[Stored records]
>>>>

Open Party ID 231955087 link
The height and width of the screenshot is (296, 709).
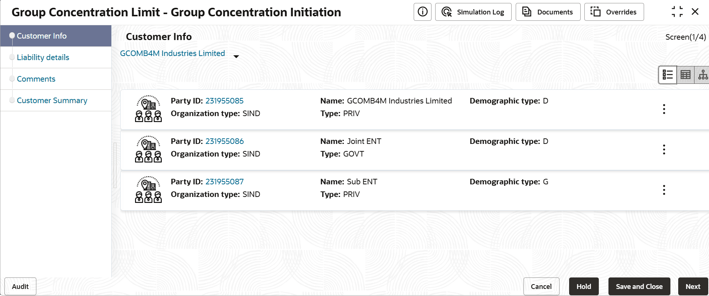[224, 182]

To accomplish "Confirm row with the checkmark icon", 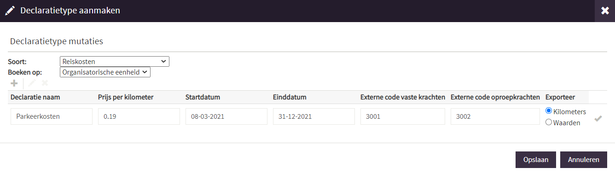I will 598,118.
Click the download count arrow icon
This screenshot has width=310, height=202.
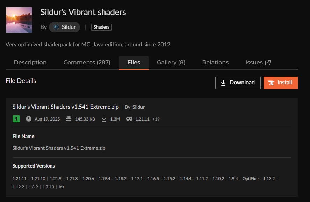[104, 119]

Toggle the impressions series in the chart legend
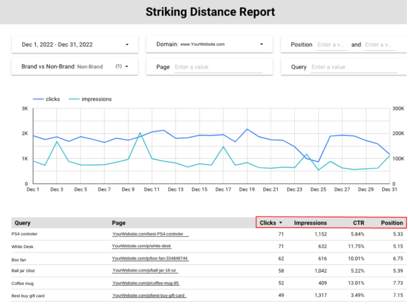[x=96, y=99]
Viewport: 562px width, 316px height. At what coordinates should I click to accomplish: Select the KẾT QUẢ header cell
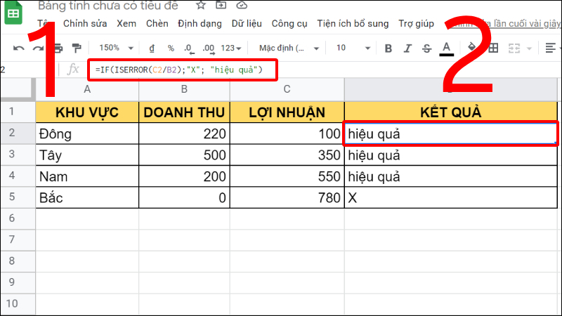pos(452,112)
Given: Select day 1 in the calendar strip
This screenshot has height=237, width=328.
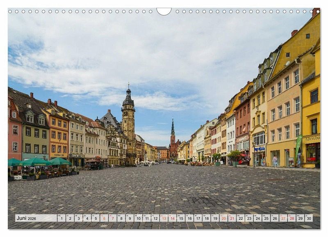Looking at the screenshot, I should point(61,218).
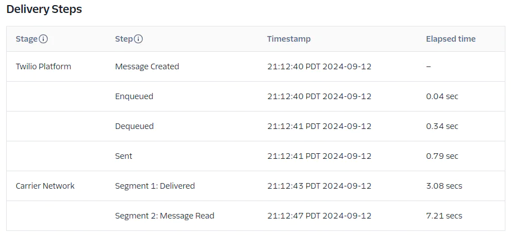Select the Timestamp column header

tap(288, 39)
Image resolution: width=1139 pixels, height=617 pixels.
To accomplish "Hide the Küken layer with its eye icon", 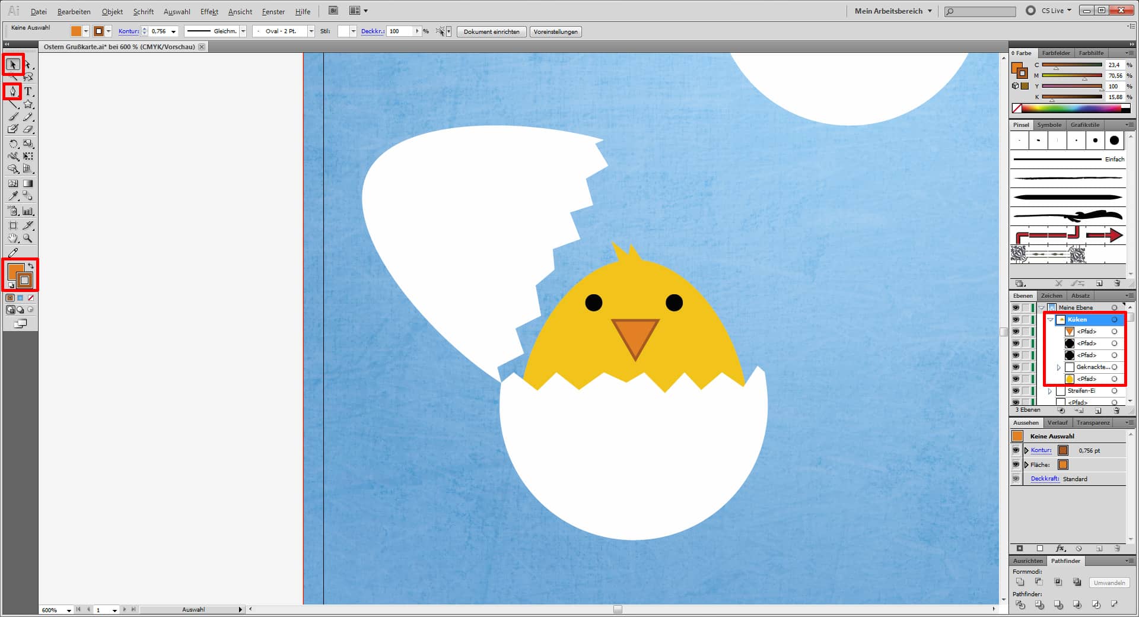I will coord(1016,320).
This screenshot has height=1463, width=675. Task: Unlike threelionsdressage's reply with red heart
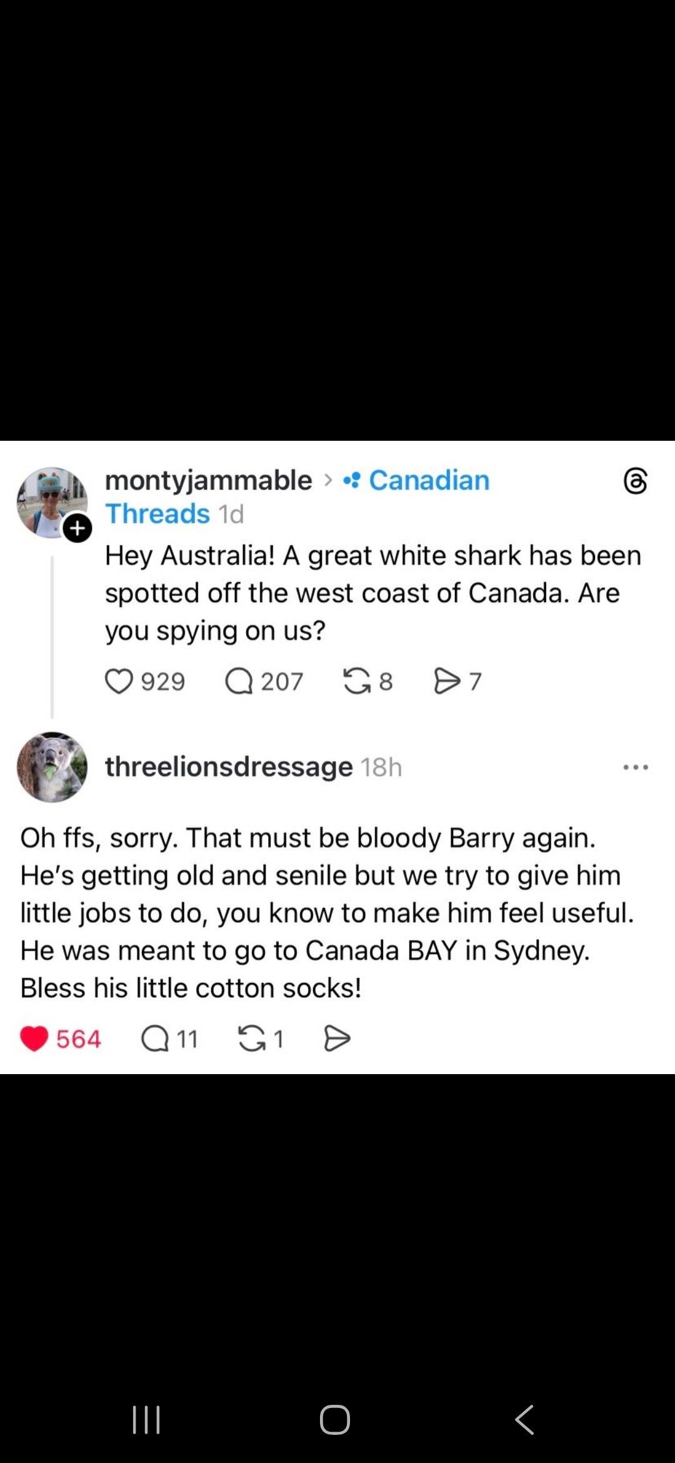(x=34, y=1039)
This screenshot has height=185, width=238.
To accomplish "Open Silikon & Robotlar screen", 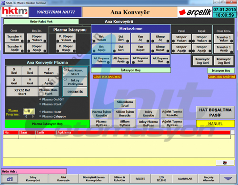I will (x=119, y=179).
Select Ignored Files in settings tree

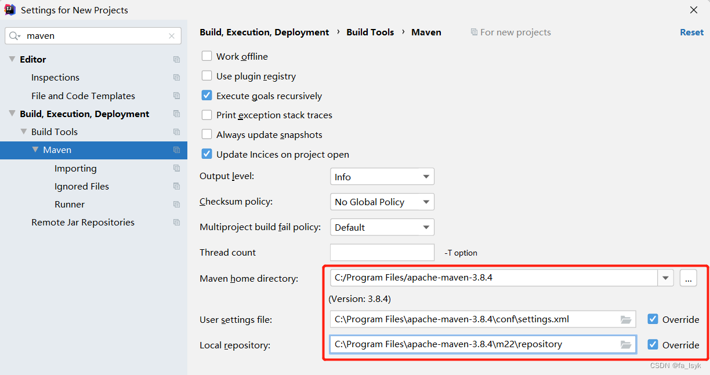pyautogui.click(x=82, y=187)
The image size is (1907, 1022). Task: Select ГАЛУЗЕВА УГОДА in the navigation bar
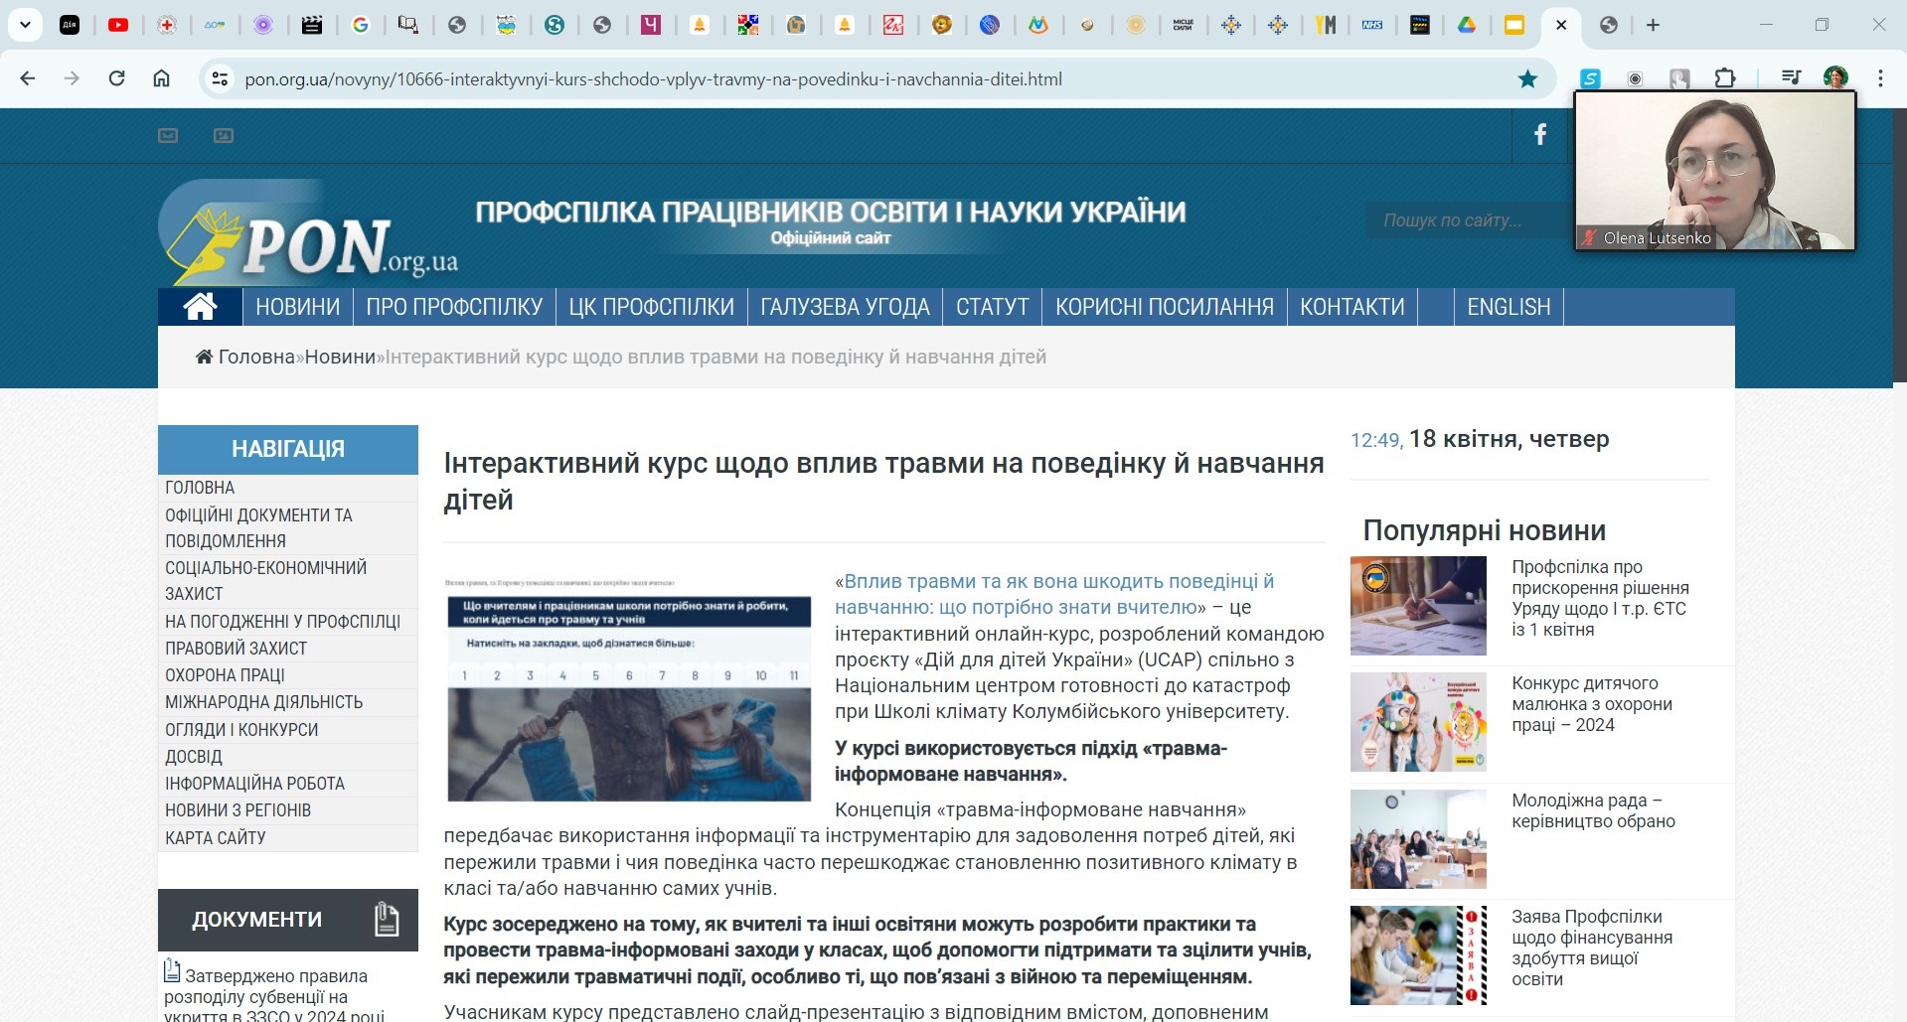(845, 307)
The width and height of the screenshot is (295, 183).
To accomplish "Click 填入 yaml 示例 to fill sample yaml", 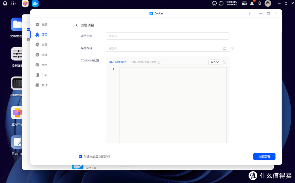I will point(117,62).
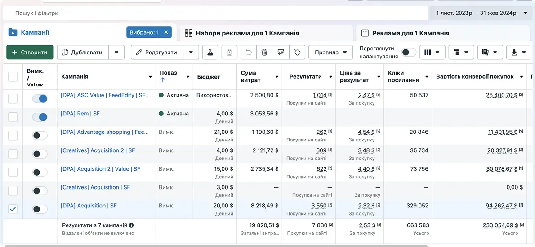Click the trash delete icon
The width and height of the screenshot is (535, 247).
(x=264, y=53)
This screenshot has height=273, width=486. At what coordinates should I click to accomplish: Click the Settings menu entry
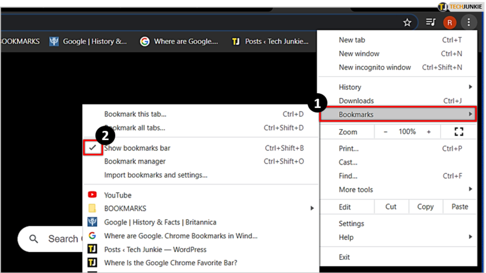(x=351, y=223)
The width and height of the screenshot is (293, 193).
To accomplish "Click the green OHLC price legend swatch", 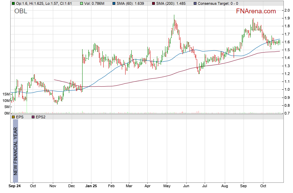I will (13, 3).
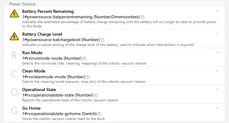Copy the powersource-batpercentremaining channel ID
The height and width of the screenshot is (123, 229).
pyautogui.click(x=142, y=17)
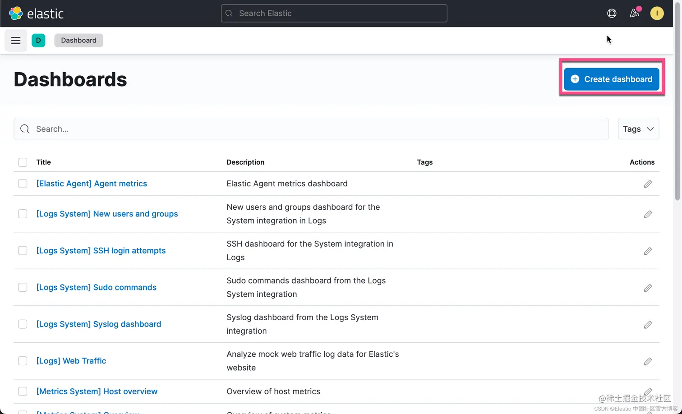
Task: Open New users and groups dashboard
Action: (x=107, y=214)
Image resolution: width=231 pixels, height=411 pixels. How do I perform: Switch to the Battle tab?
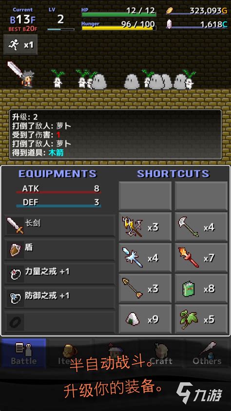(x=24, y=353)
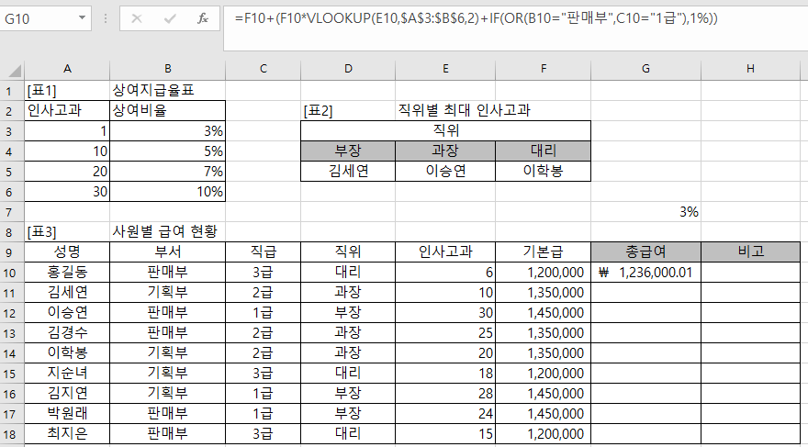
Task: Click the 비고 header cell
Action: coord(753,251)
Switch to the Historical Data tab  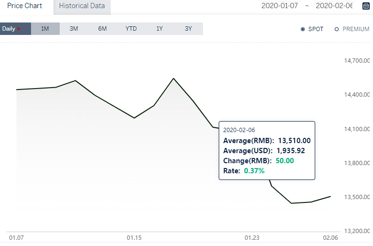(82, 7)
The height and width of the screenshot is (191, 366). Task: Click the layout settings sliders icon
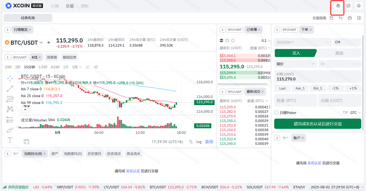(x=341, y=18)
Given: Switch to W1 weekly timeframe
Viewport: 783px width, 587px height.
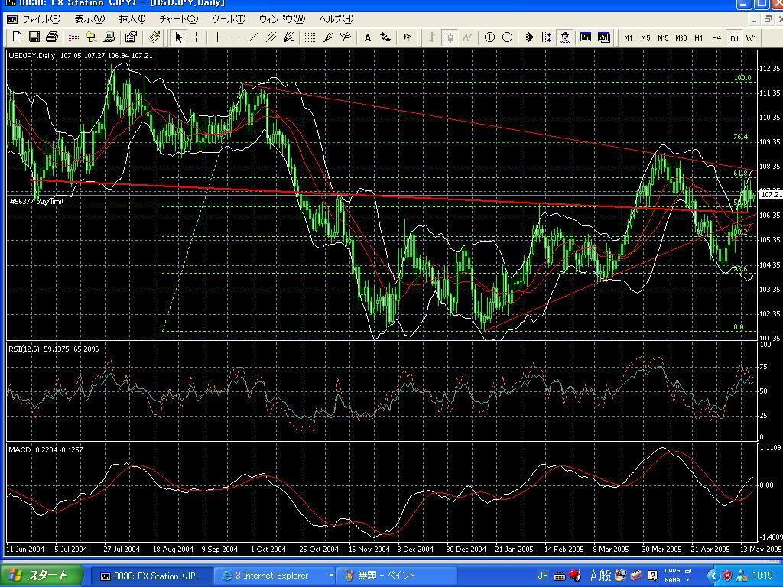Looking at the screenshot, I should [752, 37].
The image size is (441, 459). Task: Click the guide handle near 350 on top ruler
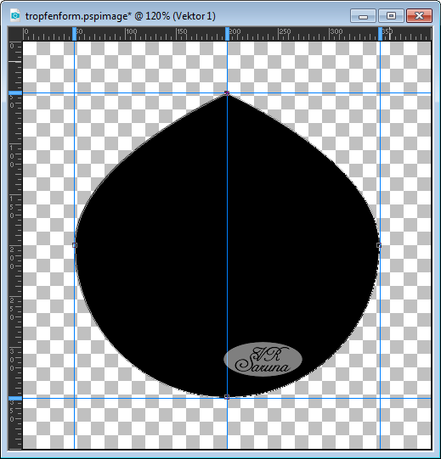pos(381,34)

<<<<

◆ What you should do: Consider the entries above and return each line with the string "Given".

◆ Written response:
Given: Select day 1 in the calendar strip
Given: Switch to W1 weekly timeframe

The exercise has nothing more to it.